Activity
Nothing other than the lines from the one containing "カレンダー表示へ (701, 351)" through the last line of the data below should be output, each reproduced exactly.

Information given
____

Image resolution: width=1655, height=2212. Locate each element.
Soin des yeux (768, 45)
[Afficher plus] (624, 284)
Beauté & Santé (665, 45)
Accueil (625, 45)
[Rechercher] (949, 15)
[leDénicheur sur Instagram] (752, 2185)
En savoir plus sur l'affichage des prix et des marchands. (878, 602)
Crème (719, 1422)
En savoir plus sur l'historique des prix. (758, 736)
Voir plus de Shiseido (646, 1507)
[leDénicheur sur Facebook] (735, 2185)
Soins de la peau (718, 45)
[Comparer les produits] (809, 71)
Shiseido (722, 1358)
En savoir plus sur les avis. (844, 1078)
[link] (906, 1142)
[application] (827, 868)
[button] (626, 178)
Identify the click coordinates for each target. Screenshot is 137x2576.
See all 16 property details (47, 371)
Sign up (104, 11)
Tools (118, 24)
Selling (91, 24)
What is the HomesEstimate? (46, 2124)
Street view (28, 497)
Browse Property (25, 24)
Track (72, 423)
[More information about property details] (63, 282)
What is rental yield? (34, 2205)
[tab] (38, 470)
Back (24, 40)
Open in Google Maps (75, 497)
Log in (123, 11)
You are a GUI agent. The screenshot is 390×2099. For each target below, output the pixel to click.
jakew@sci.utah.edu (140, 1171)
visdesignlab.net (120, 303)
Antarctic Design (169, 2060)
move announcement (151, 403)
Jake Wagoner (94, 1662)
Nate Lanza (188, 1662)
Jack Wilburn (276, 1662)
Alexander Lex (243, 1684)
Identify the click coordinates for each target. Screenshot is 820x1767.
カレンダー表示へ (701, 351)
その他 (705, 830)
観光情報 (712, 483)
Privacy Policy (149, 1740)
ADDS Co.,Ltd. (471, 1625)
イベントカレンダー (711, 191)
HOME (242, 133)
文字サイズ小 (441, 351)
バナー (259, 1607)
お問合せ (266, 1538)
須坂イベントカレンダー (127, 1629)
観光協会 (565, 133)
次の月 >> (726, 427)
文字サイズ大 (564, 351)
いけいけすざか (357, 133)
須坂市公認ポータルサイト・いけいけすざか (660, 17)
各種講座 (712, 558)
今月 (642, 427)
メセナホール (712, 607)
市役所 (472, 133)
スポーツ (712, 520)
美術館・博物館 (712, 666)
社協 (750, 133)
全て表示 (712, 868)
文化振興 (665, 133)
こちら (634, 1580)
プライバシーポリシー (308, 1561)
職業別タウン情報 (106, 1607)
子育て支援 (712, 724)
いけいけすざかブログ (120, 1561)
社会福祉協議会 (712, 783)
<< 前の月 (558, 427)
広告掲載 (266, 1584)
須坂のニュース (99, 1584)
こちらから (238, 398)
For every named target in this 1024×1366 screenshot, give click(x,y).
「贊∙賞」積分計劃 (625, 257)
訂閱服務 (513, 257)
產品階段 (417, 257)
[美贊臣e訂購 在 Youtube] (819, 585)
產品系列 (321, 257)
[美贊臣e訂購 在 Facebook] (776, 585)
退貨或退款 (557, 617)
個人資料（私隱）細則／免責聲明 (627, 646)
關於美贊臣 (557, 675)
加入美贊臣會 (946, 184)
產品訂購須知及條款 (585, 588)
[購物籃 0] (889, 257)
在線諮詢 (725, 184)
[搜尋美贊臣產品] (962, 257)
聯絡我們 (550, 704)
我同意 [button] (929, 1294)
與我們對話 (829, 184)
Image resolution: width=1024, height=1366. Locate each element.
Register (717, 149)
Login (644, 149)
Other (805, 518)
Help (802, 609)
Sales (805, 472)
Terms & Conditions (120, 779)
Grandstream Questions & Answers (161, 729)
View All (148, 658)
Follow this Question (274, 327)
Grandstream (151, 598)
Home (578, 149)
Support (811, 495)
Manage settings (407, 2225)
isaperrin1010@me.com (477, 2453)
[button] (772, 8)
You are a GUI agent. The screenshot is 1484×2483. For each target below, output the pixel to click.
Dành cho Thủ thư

____

Solved problem
カレンダー表示へ (701, 351)
その他 (705, 830)
観光情報 (712, 483)
Privacy Policy (149, 1740)
ADDS Co.,Ltd. (471, 1625)
イベントカレンダー (711, 191)
HOME (242, 133)
文字サイズ小 (441, 351)
バナー (259, 1607)
お問合せ (266, 1538)
須坂イベントカレンダー (127, 1629)
観光協会 (565, 133)
次の月 >> (726, 427)
文字サイズ大 (564, 351)
いけいけすざか (357, 133)
須坂市公認ポータルサイト・いけいけすざか (660, 17)
各種講座 (712, 558)
今月 (642, 427)
メセナホール (712, 607)
市役所 (472, 133)
スポーツ (712, 520)
美術館・博物館 (712, 666)
社協 (750, 133)
全て表示 (712, 868)
文化振興 (665, 133)
こちら (634, 1580)
プライバシーポリシー (308, 1561)
職業別タウン情報 (106, 1607)
子育て支援 (712, 724)
いけいけすざかブログ (120, 1561)
社会福祉協議会 (712, 783)
<< 前の月 (558, 427)
広告掲載 (266, 1584)
須坂のニュース (99, 1584)
こちらから (238, 398)
For every named target in this 1024×1366 screenshot, give click(x,y).
「贊∙賞」積分計劃 (625, 257)
訂閱服務 (513, 257)
產品階段 (417, 257)
[美贊臣e訂購 在 Youtube] (819, 585)
產品系列 (321, 257)
[美贊臣e訂購 在 Facebook] (776, 585)
退貨或退款 (557, 617)
個人資料（私隱）細則／免責聲明 (627, 646)
關於美贊臣 (557, 675)
加入美贊臣會 (946, 184)
產品訂購須知及條款 (585, 588)
[購物籃 0] (889, 257)
在線諮詢 (725, 184)
[搜尋美贊臣產品] (962, 257)
聯絡我們 (550, 704)
我同意 [button] (929, 1294)
與我們對話 (829, 184)
Image resolution: width=1024, height=1366. Locate each element.
Register (717, 149)
Login (644, 149)
Other (805, 518)
Help (802, 609)
Sales (805, 472)
Terms & Conditions (120, 779)
Grandstream Questions & Answers (161, 729)
View All (148, 658)
Follow this Question (274, 327)
Grandstream (151, 598)
Home (578, 149)
Support (811, 495)
Manage settings (407, 2225)
isaperrin1010@me.com (477, 2453)
[button] (772, 8)
You are a GUI agent. The screenshot is 1484×2483. For each target below, output the pixel to click.
Dành cho Thủ thư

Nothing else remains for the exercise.